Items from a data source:
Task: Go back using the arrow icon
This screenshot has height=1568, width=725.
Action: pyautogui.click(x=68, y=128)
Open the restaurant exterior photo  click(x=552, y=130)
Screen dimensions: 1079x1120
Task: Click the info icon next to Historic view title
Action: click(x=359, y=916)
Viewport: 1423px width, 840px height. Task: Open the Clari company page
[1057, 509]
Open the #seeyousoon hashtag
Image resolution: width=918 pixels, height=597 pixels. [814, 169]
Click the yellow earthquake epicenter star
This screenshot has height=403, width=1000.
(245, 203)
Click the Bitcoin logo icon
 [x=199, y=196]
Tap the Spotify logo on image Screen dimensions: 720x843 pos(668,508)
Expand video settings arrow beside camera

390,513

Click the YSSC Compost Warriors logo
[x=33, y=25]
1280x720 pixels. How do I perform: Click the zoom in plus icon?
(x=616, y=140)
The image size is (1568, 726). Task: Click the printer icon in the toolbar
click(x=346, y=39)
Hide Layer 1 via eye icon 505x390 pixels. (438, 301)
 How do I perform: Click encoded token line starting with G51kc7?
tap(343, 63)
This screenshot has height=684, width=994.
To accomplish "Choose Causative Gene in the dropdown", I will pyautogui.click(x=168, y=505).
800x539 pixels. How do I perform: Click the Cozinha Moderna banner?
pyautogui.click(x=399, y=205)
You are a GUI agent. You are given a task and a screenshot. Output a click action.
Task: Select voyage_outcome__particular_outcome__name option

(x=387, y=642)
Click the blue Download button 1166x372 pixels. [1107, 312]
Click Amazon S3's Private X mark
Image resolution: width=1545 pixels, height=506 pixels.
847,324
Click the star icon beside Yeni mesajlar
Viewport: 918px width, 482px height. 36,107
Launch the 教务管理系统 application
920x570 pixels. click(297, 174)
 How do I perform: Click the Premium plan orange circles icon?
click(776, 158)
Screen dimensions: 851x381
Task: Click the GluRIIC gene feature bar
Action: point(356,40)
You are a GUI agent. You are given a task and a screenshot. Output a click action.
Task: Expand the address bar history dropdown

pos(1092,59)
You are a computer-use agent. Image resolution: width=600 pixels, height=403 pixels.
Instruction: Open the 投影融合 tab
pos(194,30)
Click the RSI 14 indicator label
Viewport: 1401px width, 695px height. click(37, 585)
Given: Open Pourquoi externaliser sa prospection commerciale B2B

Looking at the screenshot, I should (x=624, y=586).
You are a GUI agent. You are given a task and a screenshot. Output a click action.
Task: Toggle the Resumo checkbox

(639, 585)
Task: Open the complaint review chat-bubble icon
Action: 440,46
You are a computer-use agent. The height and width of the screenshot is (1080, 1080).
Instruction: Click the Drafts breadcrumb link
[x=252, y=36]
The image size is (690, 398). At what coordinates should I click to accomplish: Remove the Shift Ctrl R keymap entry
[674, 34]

Exercise:
Repeat the data exactly. Leave nothing out.

Solution:
Task: Go back using the arrow icon
This screenshot has height=1568, width=725.
Action: pyautogui.click(x=68, y=128)
Open the restaurant exterior photo  click(x=552, y=130)
Screen dimensions: 1079x1120
Task: Click the info icon next to Historic view title
Action: click(x=359, y=916)
Viewport: 1423px width, 840px height. Task: Open the Clari company page
[1057, 509]
Open the #seeyousoon hashtag
Image resolution: width=918 pixels, height=597 pixels. [814, 169]
Click the yellow earthquake epicenter star
This screenshot has height=403, width=1000.
(245, 203)
Click the Bitcoin logo icon
 [x=199, y=196]
Tap the Spotify logo on image Screen dimensions: 720x843 pos(668,508)
Expand video settings arrow beside camera

390,513

Click the YSSC Compost Warriors logo
[x=33, y=25]
1280x720 pixels. How do I perform: Click the zoom in plus icon?
(x=616, y=140)
The image size is (1568, 726). Task: Click the printer icon in the toolbar
click(x=346, y=39)
Hide Layer 1 via eye icon 505x390 pixels. (438, 301)
 How do I perform: Click encoded token line starting with G51kc7?
tap(343, 63)
This screenshot has height=684, width=994.
To accomplish "Choose Causative Gene in the dropdown", I will pyautogui.click(x=168, y=505).
800x539 pixels. How do I perform: Click the Cozinha Moderna banner?
pyautogui.click(x=399, y=205)
You are a GUI agent. You are given a task and a screenshot. Output a click action.
Task: Select voyage_outcome__particular_outcome__name option

(x=387, y=642)
Click the blue Download button 1166x372 pixels. [1107, 312]
Click Amazon S3's Private X mark
Image resolution: width=1545 pixels, height=506 pixels.
847,324
Click the star icon beside Yeni mesajlar
Viewport: 918px width, 482px height. 36,107
Launch the 教务管理系统 application
920x570 pixels. click(297, 174)
 How do I perform: Click the Premium plan orange circles icon?
click(776, 158)
Screen dimensions: 851x381
Task: Click the GluRIIC gene feature bar
Action: point(356,40)
You are a GUI agent. You are given a task and a screenshot. Output a click action.
Task: Expand the address bar history dropdown

pos(1092,59)
You are a computer-use agent. Image resolution: width=600 pixels, height=403 pixels.
Instruction: Open the 投影融合 tab
pos(194,30)
Click the RSI 14 indicator label
Viewport: 1401px width, 695px height. click(37, 585)
Given: Open Pourquoi externaliser sa prospection commerciale B2B

Looking at the screenshot, I should (x=624, y=586).
You are a GUI agent. You are given a task and a screenshot. Output a click action.
Task: Toggle the Resumo checkbox

(639, 585)
Task: Open the complaint review chat-bubble icon
Action: 440,46
You are a computer-use agent. The height and width of the screenshot is (1080, 1080).
Instruction: Click the Drafts breadcrumb link
[x=252, y=36]
The image size is (690, 398). At what coordinates should I click to accomplish: Remove the Shift Ctrl R keymap entry
[674, 34]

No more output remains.